What is confusing is that he is regressing on many behaviors yet he is not losing language. Although today he did not remember our friends' names. However, he was able to easily articulate what he wanted and didn't want to do. I need to order the Urine Toxic Metal test to see what is going on. I also have the suspicion that he has bad bacteria in his gut that I have not been able to kill with the herbs that Yasko recommended. I need to do another comprehensive stool analysis test soon.

Tonight I started giving him extra Cod Liver Oil and extra Yasko HHC Multivitamins. So I expect the regression to be even worse over the weekend.

Thursday, March 1, 2007

Obsessed with Order

I noticed that in the past 3 days, Jonathan has been obsessed with ensuring that things are in order. If he is watching a movie, and the movie ends, he wants it out of the DVD and will not transition to the next activity until it is done. Same with the PlayStation, same with his music CD. I took him to a public restroom today and he would not quit telling me to lock the door until I did.

This behavior is not normal in him. So it might be a reaction to Valtrex. If so, that actually makes me happy. Based on anecdotal events, I have heard that Valtrex produces regression. In some kids it lasts about a month. I just started Valtrex up again last Thursday after having taken a long 5 month break.
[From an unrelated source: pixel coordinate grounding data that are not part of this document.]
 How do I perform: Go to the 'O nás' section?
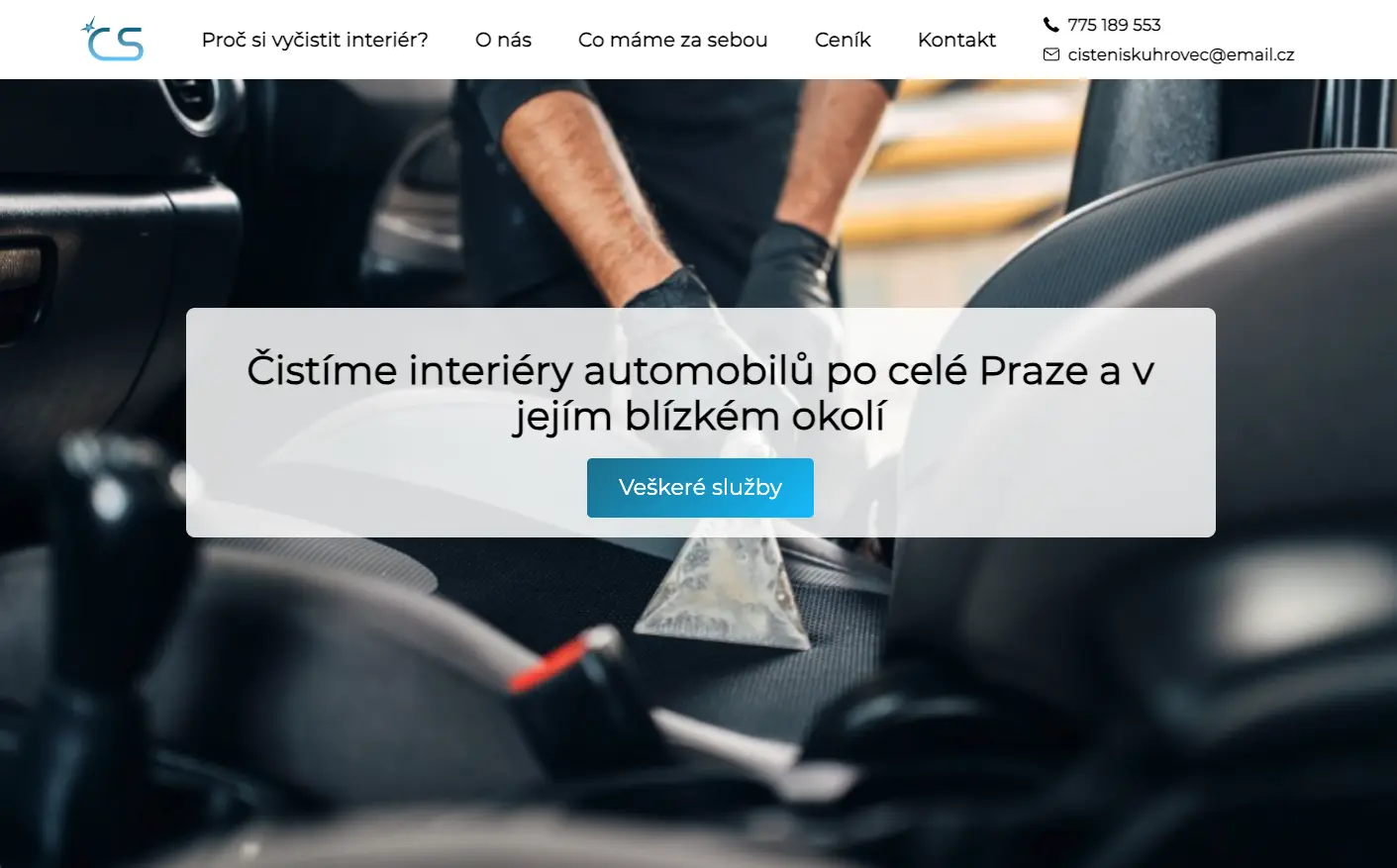click(x=503, y=40)
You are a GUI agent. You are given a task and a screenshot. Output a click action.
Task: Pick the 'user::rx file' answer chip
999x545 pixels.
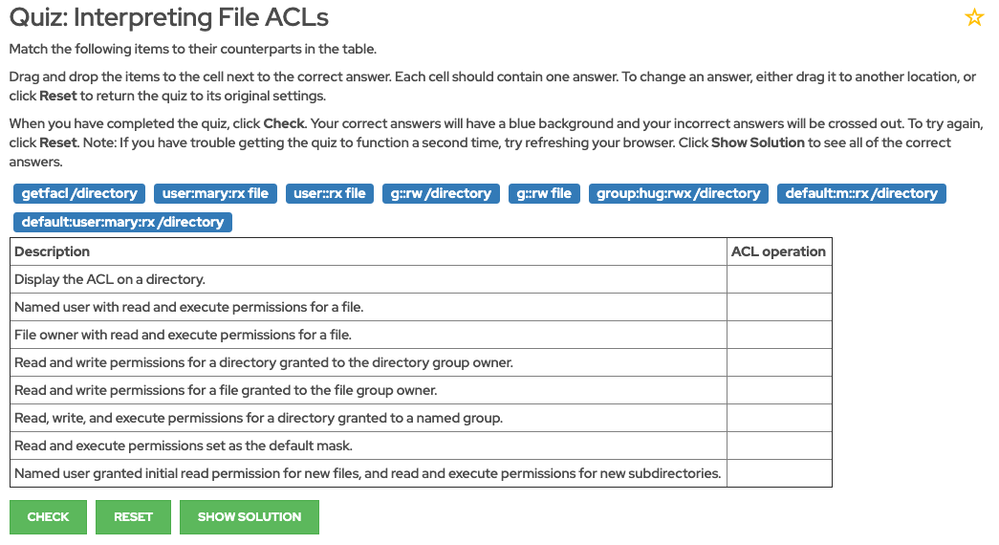(330, 193)
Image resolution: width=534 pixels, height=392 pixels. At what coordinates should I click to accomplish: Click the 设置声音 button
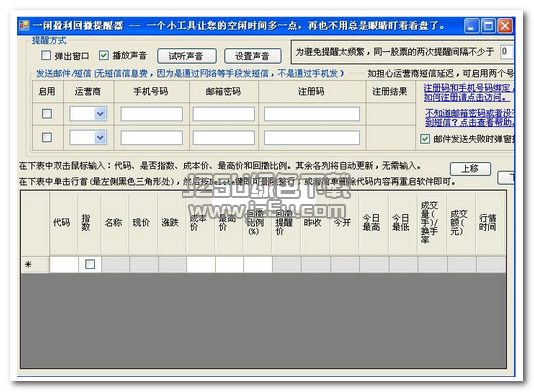pyautogui.click(x=252, y=56)
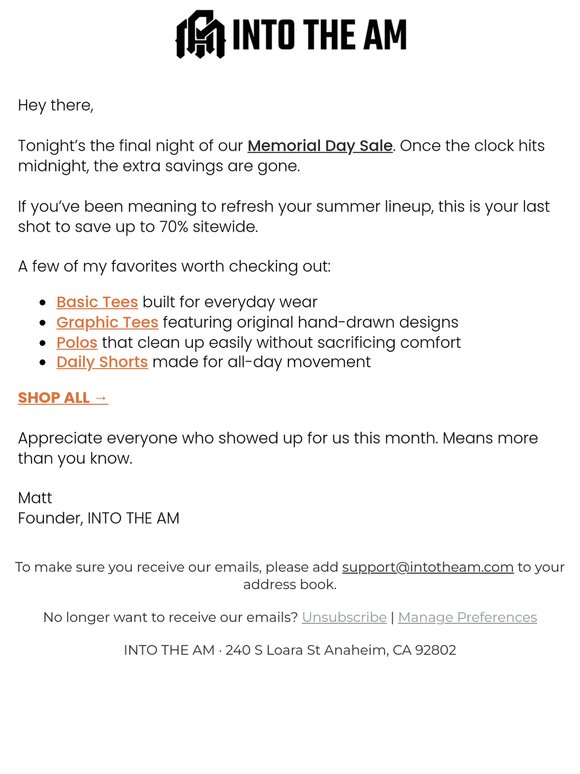Open the Basic Tees link
The height and width of the screenshot is (774, 580).
(97, 302)
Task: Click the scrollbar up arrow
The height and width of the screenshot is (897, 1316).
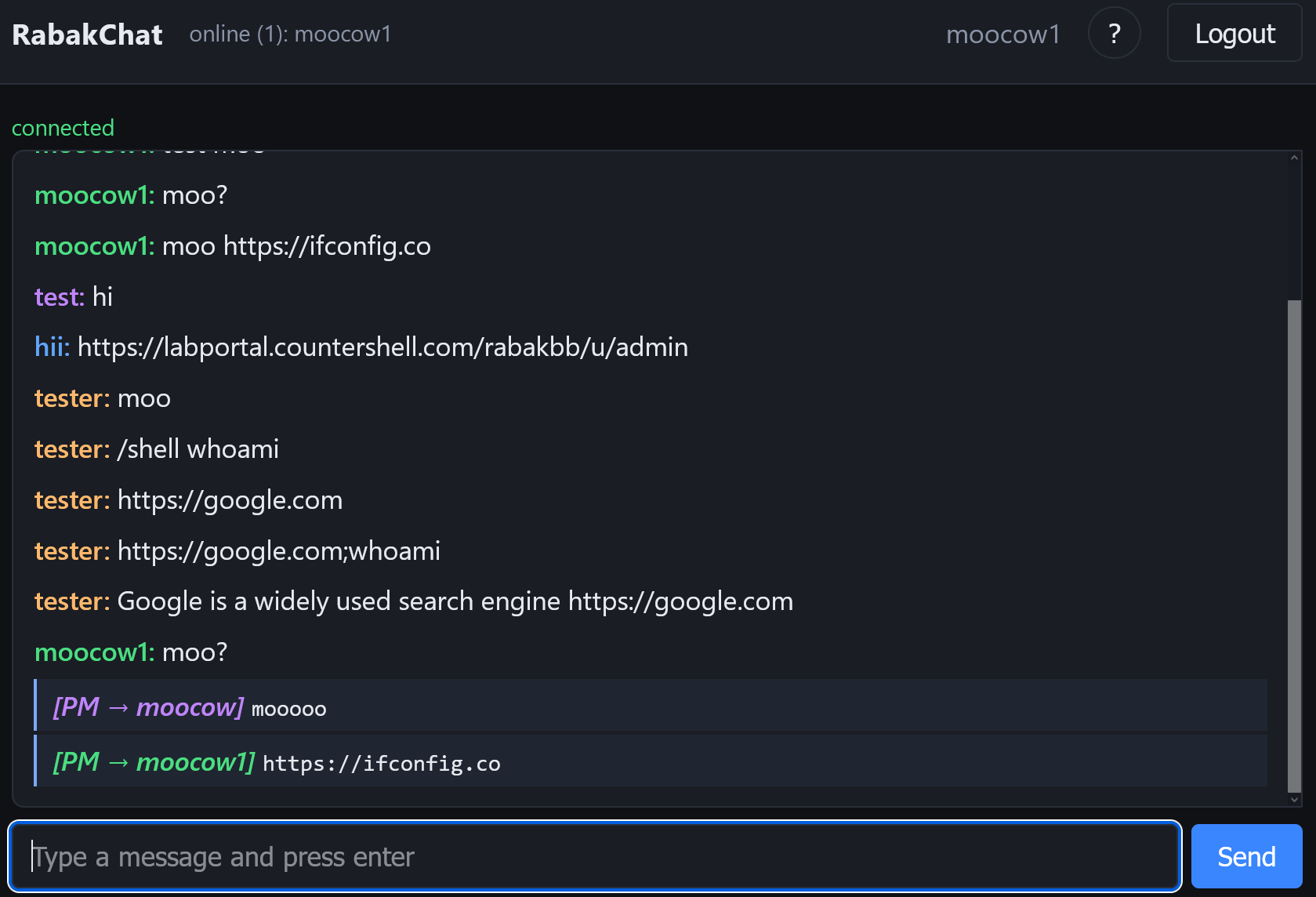Action: pos(1294,158)
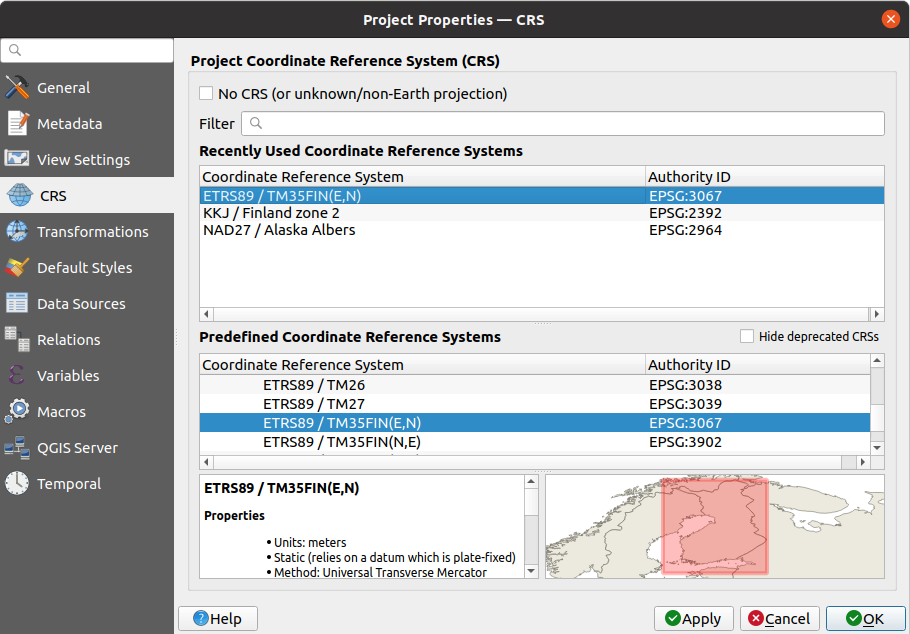Select the Data Sources table icon
Viewport: 910px width, 634px height.
point(18,303)
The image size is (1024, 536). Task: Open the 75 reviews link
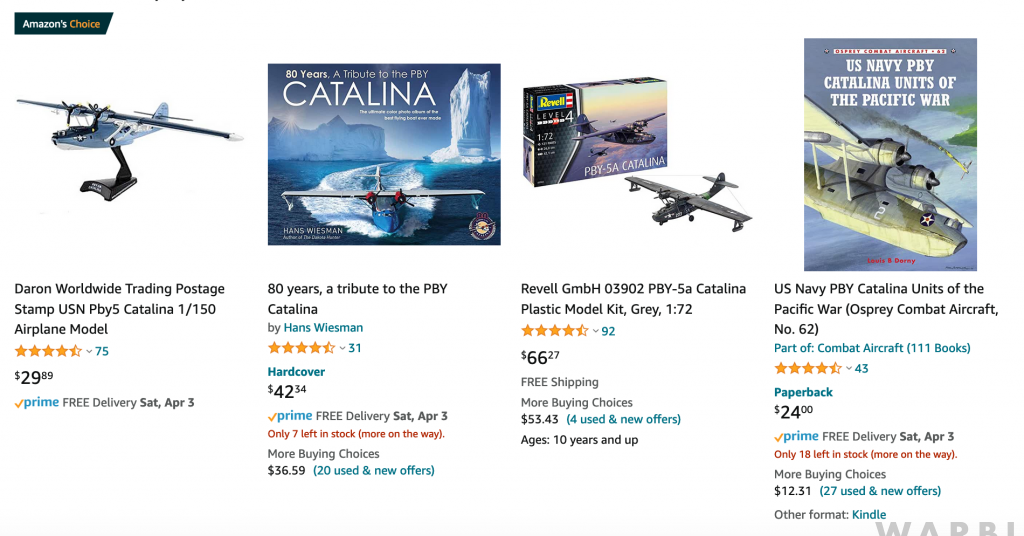102,351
Per Dr. Yasko, Jonathan has severe B12 deficiency. I need to give him Methyl B12 in every shape or form. If I give him too much, he makes too much ammonia and that throws everything off. So I am doing the shots 3 times a week, the nasal spray daily (2 squirts) and I give him B12 in tablets. I have not done the patches yet. I had run out of the shots and they arrived today. I put one tonight. Hopefully he will do fine tomorrow. I hate it when he regresses.